One of the most versatile and dangerous cults in Cults of Chaos are the star cults, these are cults that have contacted things and aliens from outside who may only be contacted or summoned during certain times of the year or seasons when the stars are right. This has been a part of mythology, history, etc even before HP Lovecraft put pen to paper or ribbon to typewriter and they're some of the most dangerous cults in the book. These kinds of cults could easily operate in a post apocalyptic wasteland or right under the noses of inquisitors for centuries. Due to the fact of social rank playing such an important role in the Dark Albion setting these are perfect mid level and upper crust cult, in the wastelands these sorts of cults can offer all kinds of benefits and hooks for the DM to exploit for adventures.The aliens are sort of like the traditional Grays but even more metal and dangerous doing Lovecraftian alterations, giving techomagical gifts & even more.

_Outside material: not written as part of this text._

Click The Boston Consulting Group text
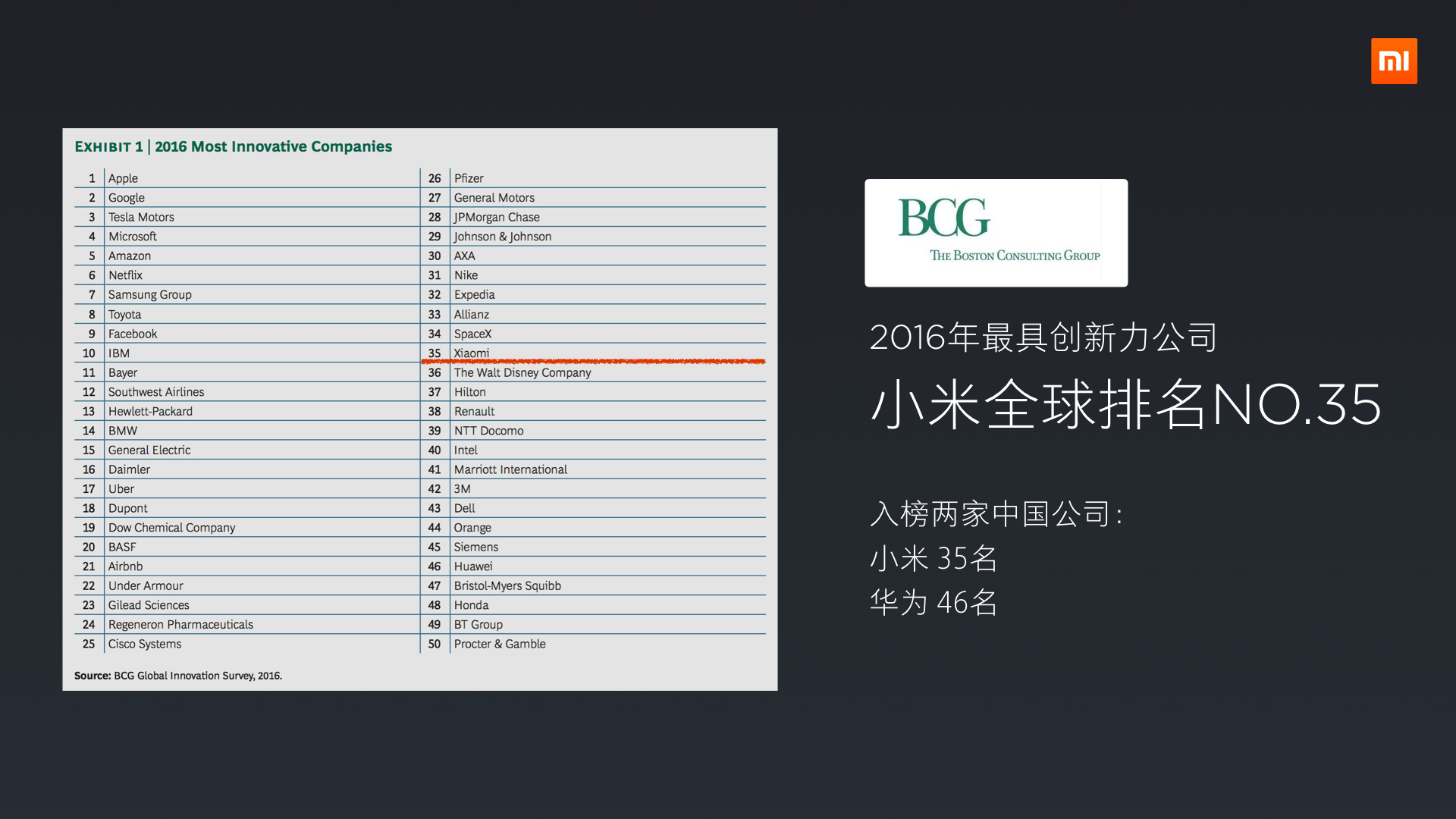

This file comes from Wellcome Images
So what does this have to do with Carcosa? Quite a bit, Geoffry McKinney released four Carcosa modules into the OSR wild for Advanced Dungeons & Dragons. According to the Lulu description;"Each of the eight Carcosa modules serves as a complete sword and sorcery setting for the play of AD&D, and they can also be combined to form a larger campaign area. Four Carcosa modules are now available, and four are forthcoming." This all ties into expanding the world setting of Carcosa from its Lamentations of the Flame Princess into the Advanced Dungeons and Dragons system. How does this impact upon the LoFP Carcosa system? Well it doesn't basically this puts Carcosa line where it belongs in its author's hands. James Raggi Jr. has always let his authors control their material and its one of the reasons why I love his take on the OSR. Besides giving his authors control over their corners of LoFP's books, the authors retain control of their creations & material. So the author decided to take Carcosa into the AD&D format on his own. Each of the modules stands independent and on its own is a hex crawl unto itself according to author;"
The modules are primarily hex-crawls. Each module has a one-page introduction to Carcosa, then it describes the various geographic features of the hex map (printed on the back cover), and finally it has descriptions (averaging about 140ish words each) of various points of interest on the map. These points of interest comprise the majority of each book. Some of the hex descriptions have various tables in them."
Right the back story of Carcosa makes these adventures excellent to use and seeing this photo of Wayne Rossi made me order them and these are the last OSR material I'm going to be order for awhile.
One of the factions on Carcosa are Grey like humanoid aliens in saucers armed with all kinds of weird technology who are very dangerous and keep exploiting the locals while doing the same to the Lovecraftian gods. The best part is that Carcosa has come up to Advanced Dungeons and Dragons first edition stats. The reason is that now it opens up the system to the gonzo or Carcosa and Dark Albion is ripe for an alignment with these two but wait there's more. Because of the system alignment a DM could in now set ASE1: Anomalous Subsurface Environment I & II by Patrick Wetmore on Carcosa without any conversion.
Because of the very nature of these cults and their astrology connection they make perfect foils for the wastelands because of the connections with everything from hunting, navigation to farming the stars & seasons are important to the very survival of communities and individuals. This could be used as a lead in for a Crawling Under A Broken Moon campaign in Merica. Where the very stars and their movements determine life in the wastelands.
All of this is great fodder for that ever increasingly funded juggernaut of Mutant Crawl Classics and I've already heard of friends working on the conversions for such an operation. The wastes of Merica and Mutant Crawl Classics go together like mutated peanut butter and jelly. According to Jim Wampler:"The felinoid is out of the bag! Our next MCC stretch goal is a digest-sized booklet called The Data Orb — an entire booklet of sage advice on how to survive the terrors of Terra A.D., written specifically for the system by none other than TSR veteran Tim Kask! The Data Orb will be a free PDF for most backers and has been added to the print block pledge levels along with the adventures. This booklet is both a great read AND a useable in-game artifact for the PCs!"